Take a P1000 pipette and tip and set the volume to 800 µL . Place the tip in the inlet port and holding perpendicularly to the plane of the flowell remove any air from the inlet port by turning the volume dial anti-clockwise.
Note
Be careful not to remove so much volume that air is introduced onto the rectangular array via the outlet.
Load 800 µL of FLB (plus FLT) into the flow cell via the inlet port, dispense slowly and smoothly trying to avoid the introduction of any air bubbles.
Wait for00:05:00 .
Gently lift the SpotON cover to open the SpotON port.
Load another 200 µL of FLB (plus FLT) into the flow cell via the inlet port, this will initiate a siphon at the SpotON port to allow you to load the library dilution.

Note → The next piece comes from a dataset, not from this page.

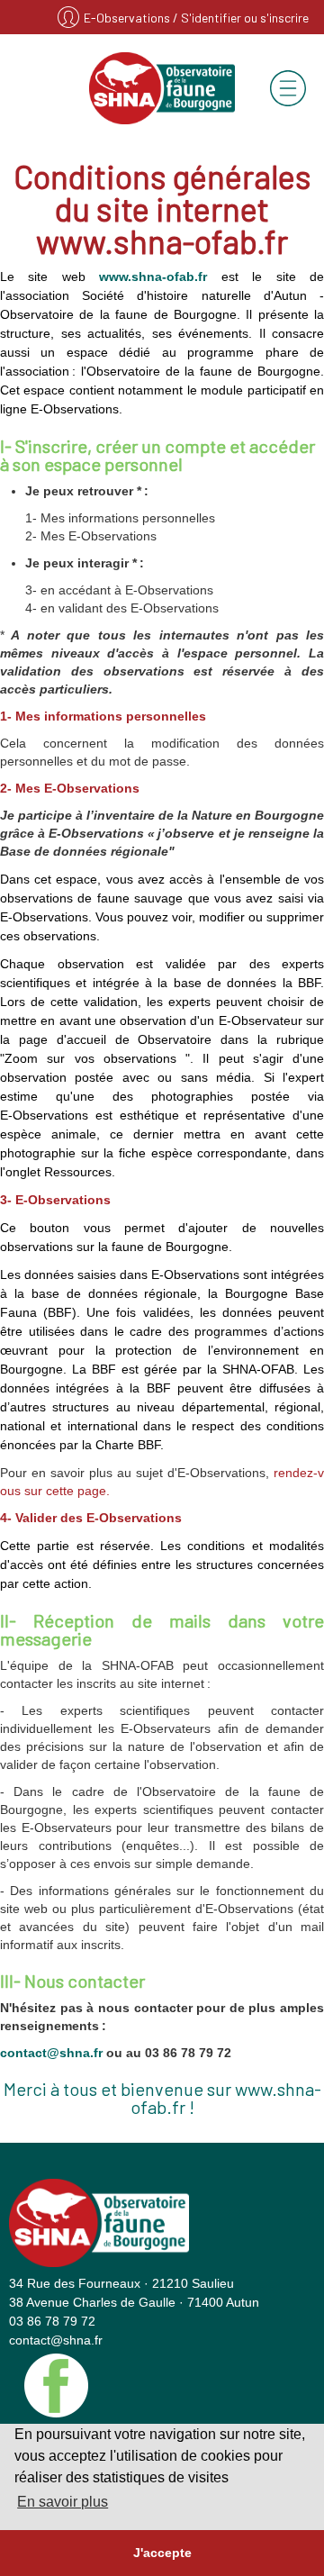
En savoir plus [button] (62, 2501)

In a new tube prepare the library dilution for sequencing:
Component Volume
SQB 37.5 µL
LB 25.5 µL
Final library 12 µL
Total 75 µL
Note
Mix LB immediately before use as they settle quickly.
Dilute library in EB if required.
Mix the prepared library gently by pipetting up and down just prior to loading.

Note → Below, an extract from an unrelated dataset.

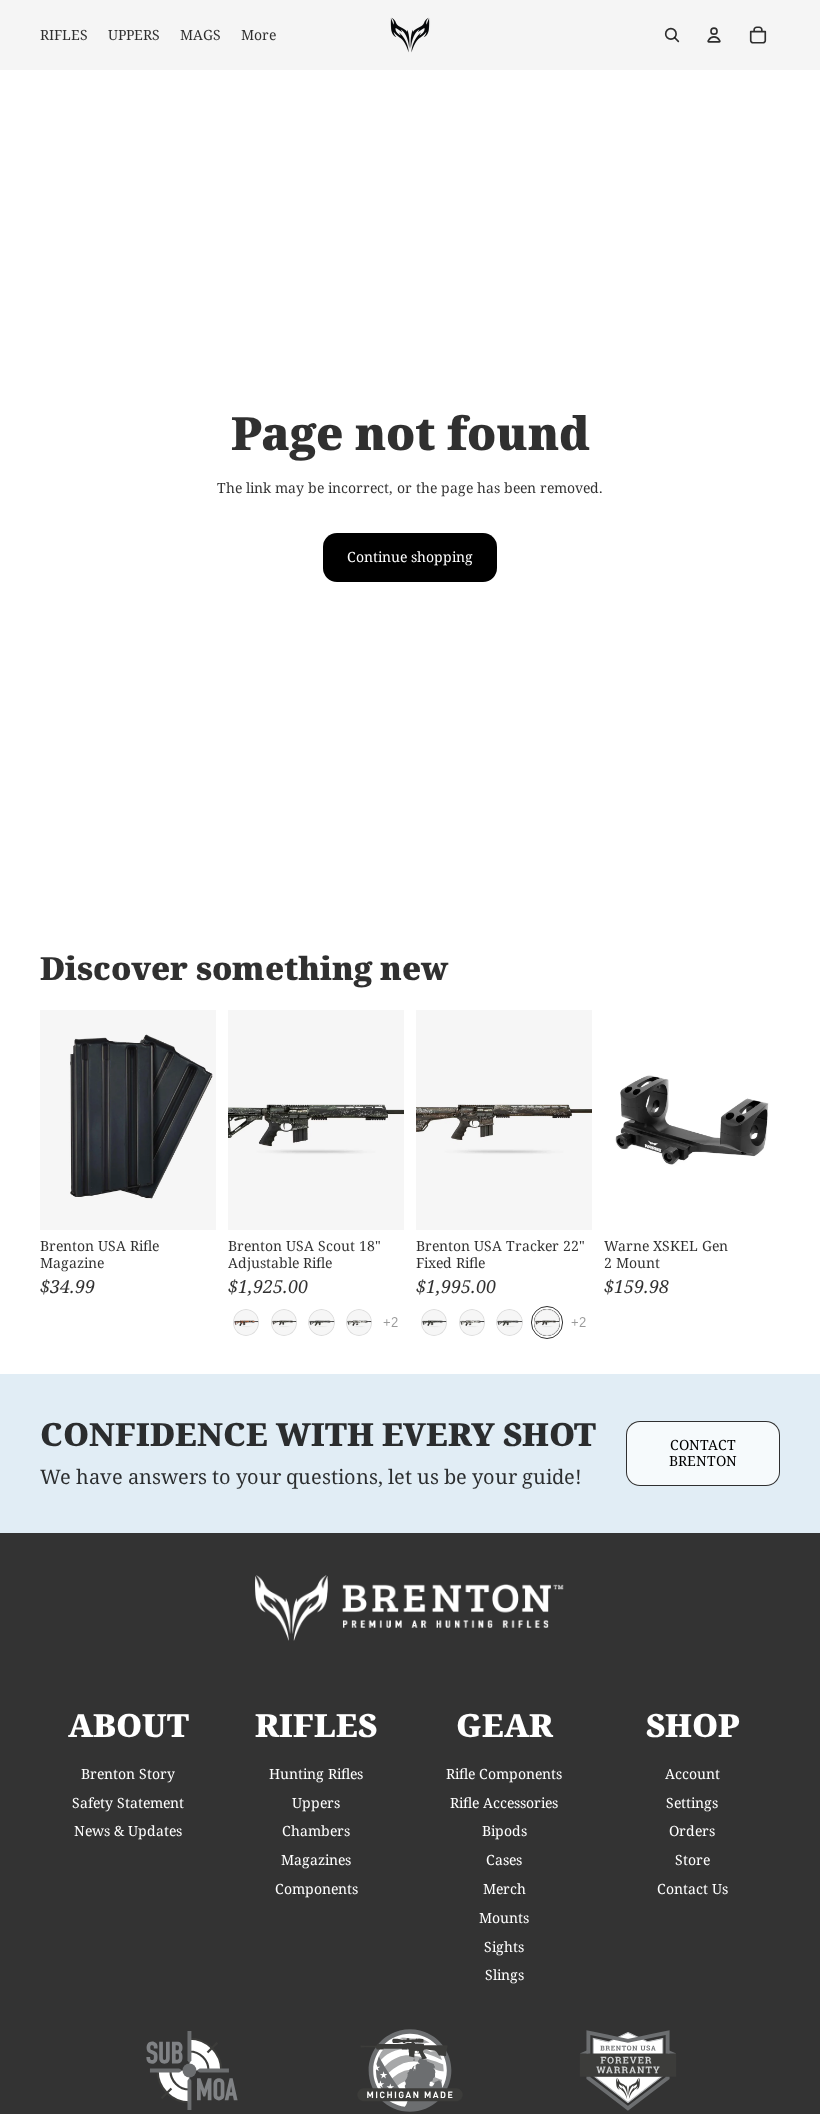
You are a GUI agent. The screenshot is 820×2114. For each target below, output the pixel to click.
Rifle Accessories (504, 1802)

Add the 75 µL library dilution to the flow cell via the SpotON sample port in a dropwise fashion. Ensure each drop siphons into the port before adding the next.
Gently replace the SpotON sample port cover, making sure the bung enters the SpotON port, close the inlet port and close the MinION lid.
Start the sequencing run using MinKNOW.
If required plug the MinION into the computer and wait for the MinION and flowcell to ben detected.
Choose flow cell 'FLO-MIN106' from the drop-down menu.
Then select the flowcell so a tick appears.
Click the 'New Experiment' button in the bottom left of the screen.
On the New experiment popup screen, select the running parameters for your experiment from the individual tabs:
Experiment: Name the run in the experiment field, leave the sample field blank.
Kit: Selection: Select LSK109 as there is no option for native barcoding (NBD104).
Run Options: Set the run length to 6 hours (you can stop the run once sufficient data has been collected as determined using RAMPART).
Basecalling: Leave basecalling turned but select 'fast basecalling'.
Output: The number of files that MinKNOW will write to a single folder. By default this is set to 4000 but can be reduced to make RAMPART update more frequently.
Click 'Start run'.
Monitor the progress of the run using the MinKNOW interface.